# Reading > Forum Book Club >  June '13 / HG Wells Reading Poll

## Scheherazade

*Please nominate the H.G. Wells book you would like to read in June by May 15th.

Please remember that:

- Only those members with 50+ posts can nominate.

- One nomination per member.

- Only the first 5 nominations will be included in the poll.


The Book Club readings are for those who would like to read and discuss books together with other members. 

If you are not able to take part or unwilling to (re)read your own nominations, please refrain from nominating book.





*

----------


## The Comedian

This sounds great -- I'll nominate The Invisible Man.

----------


## Scheherazade

> This sounds great -- I'll nominate The Invisible Man.


Always wanted to read that. 

I will nominate _Ann Veronica_ because it is a lesser-known work on a different theme.

----------


## The Comedian

> I will nominate _Ann Veronica_ because it is a lesser-known work on a different theme.


I'd never even heard of this novel, but I looked it up on wiki. It looks compelling. I may just end up voting for YOUR book. :-)

----------


## Dark Muse

I nominate Tono Bungay

----------


## neilgee

Not going to nominate because I was going to nominate Ann Veronica but Scher got there first. I've wanted to read that one for awhile, apparently if I remember right it was based upon a love affair that Well's had whilst he was married, which was a big deal if you were a public figure then even more so than it is now.

----------


## Scheherazade

*Nominations so far:

1. The Invisible Man 

2. Ann Veronica 

3. Tono Bungay*


All enticing choices; I think I will read whatever's chosen.

----------


## Scheherazade

You can now vote for the HG Wells book you would like to read in June.

----------


## mona amon

Voted for Ann Veronica. I don't know anything about it but the subtitle says "a modern love story" and since it's written by a man, I'd like to see what it's about.  :Smile:

----------


## aliengirl

Voted for Ann Veronica!  :Smile:

----------


## Scheherazade

Should I order my copy of _Ann Veronica_?

----------


## mona amon

I've already downloaded it onto my Kindle. It was free!  :Yesnod:

----------


## Scheherazade

> I've already downloaded it onto my Kindle. It was free!


I wonder if it is available on Gutenberg as well.

----------


## mona amon

Here it is - http://www.gutenberg.org/ebooks/524

----------


## hypatia_

i found a copy of the invisible man for a buck at a rummage sale a week ago, so i have a feeling it is fate or something.

----------


## Scheherazade

> Here it is - http://www.gutenberg.org/ebooks/524


Thank you! Downloaded :-)

----------


## Scheherazade

*Going once...*

----------


## Scheherazade

*Going twice...*

----------

DATA EXTRACT
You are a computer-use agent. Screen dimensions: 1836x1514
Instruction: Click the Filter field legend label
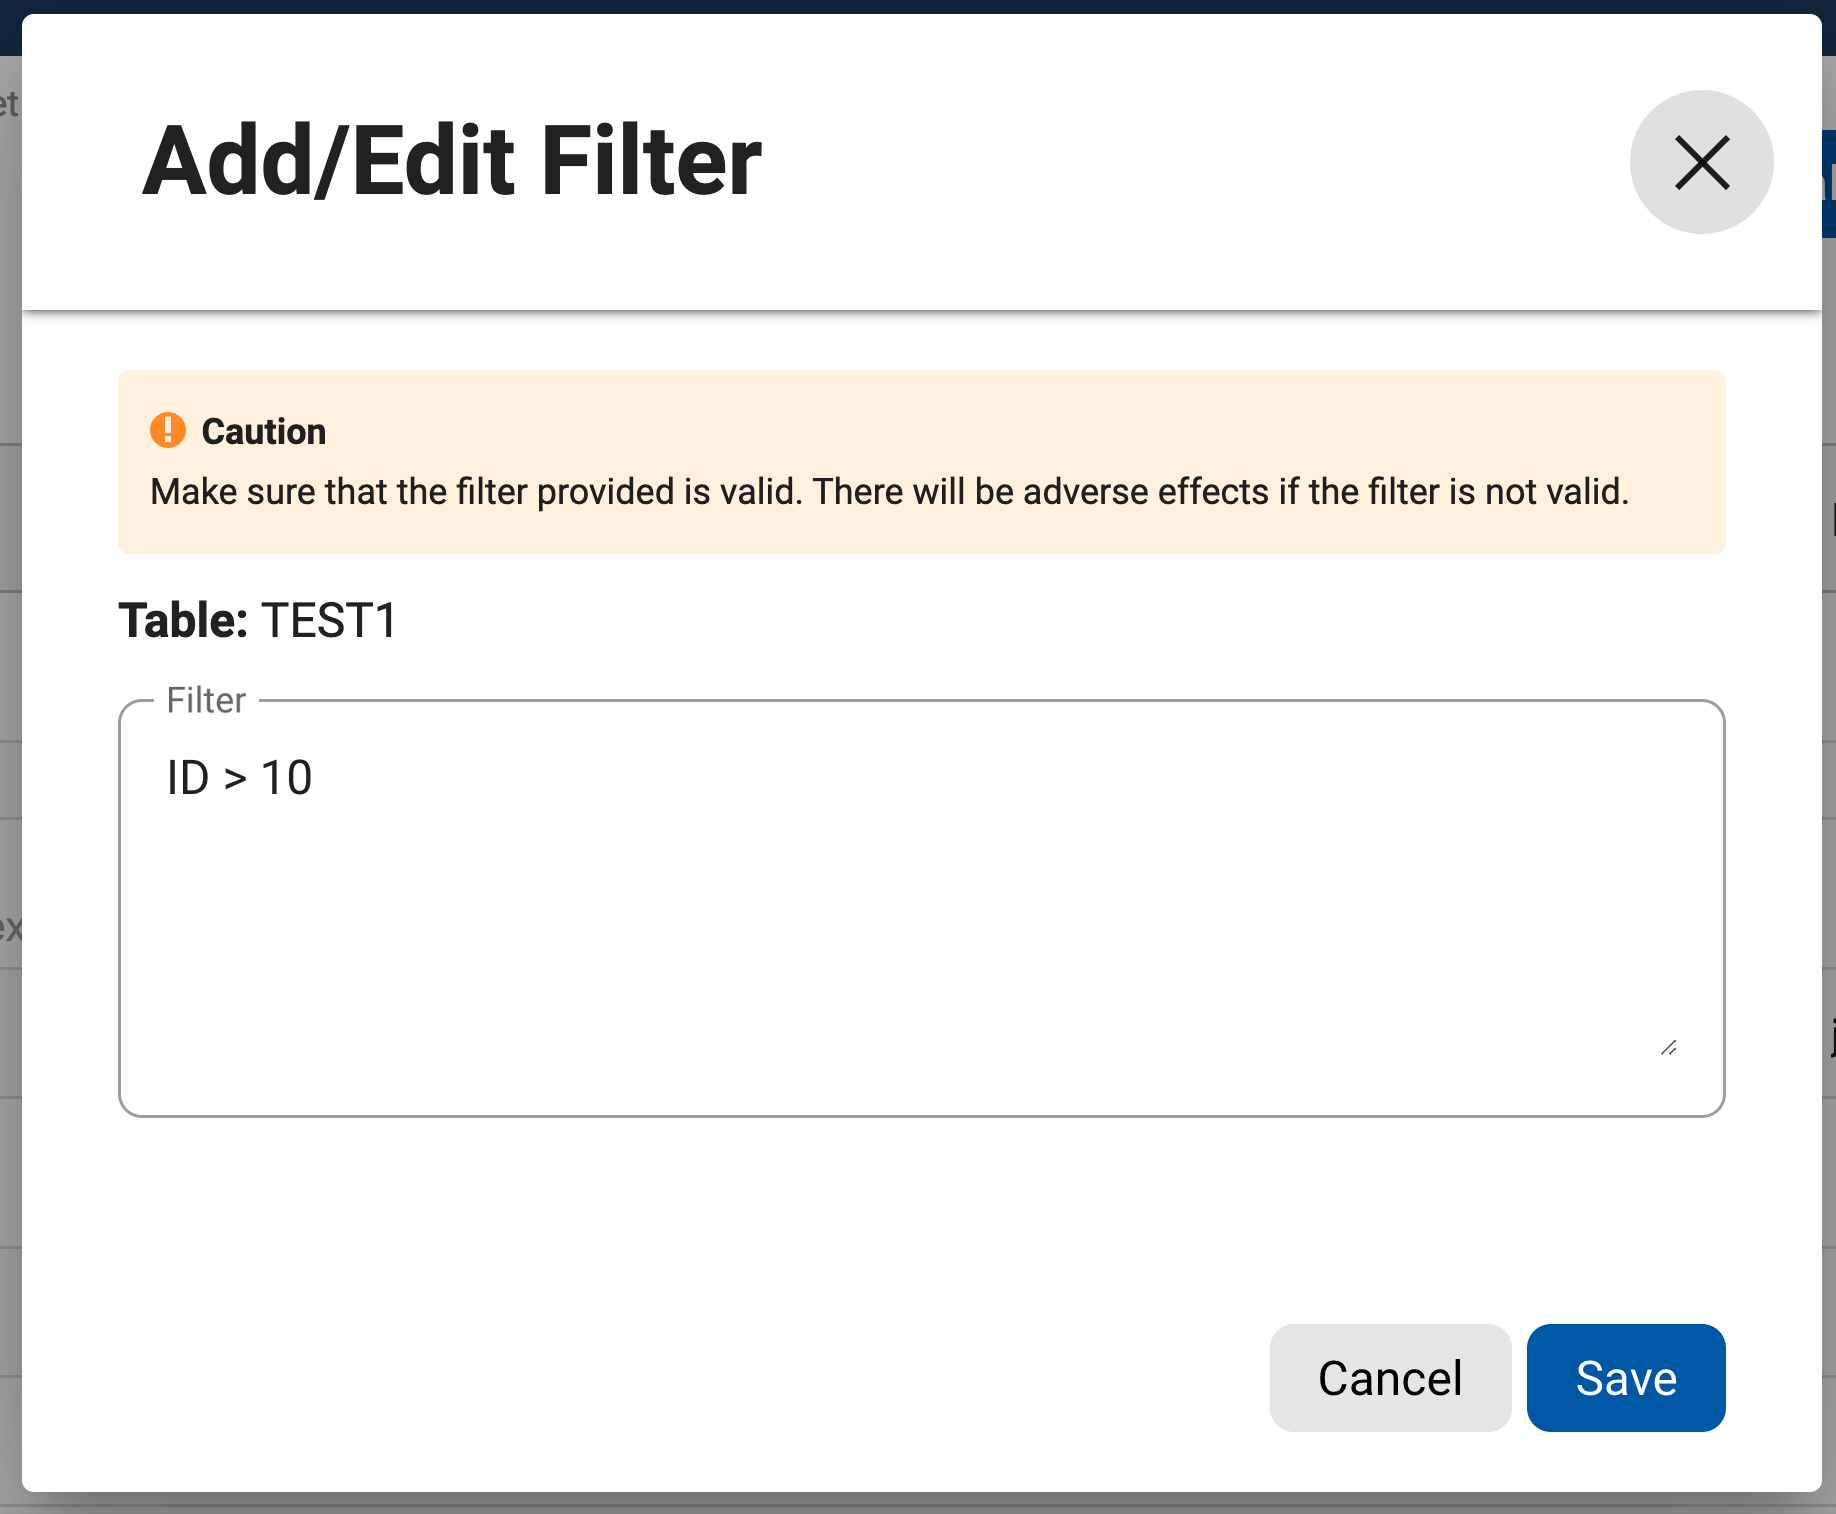click(205, 700)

EXERCISE GOAL
Answer these questions from the book club thread on the H.G. Wells reading poll:
(a) How many posts must a member have in order to nominate a book?
(b) Which book did Dark Muse nominate?
(c) Where did hypatia_ find a copy of The Invisible Man, and for how much?

THE RESULT
(a) A member needs 50 or more posts.
(b) Dark Muse nominated Tono Bungay.
(c) hypatia_ found it at a rummage sale for a buck.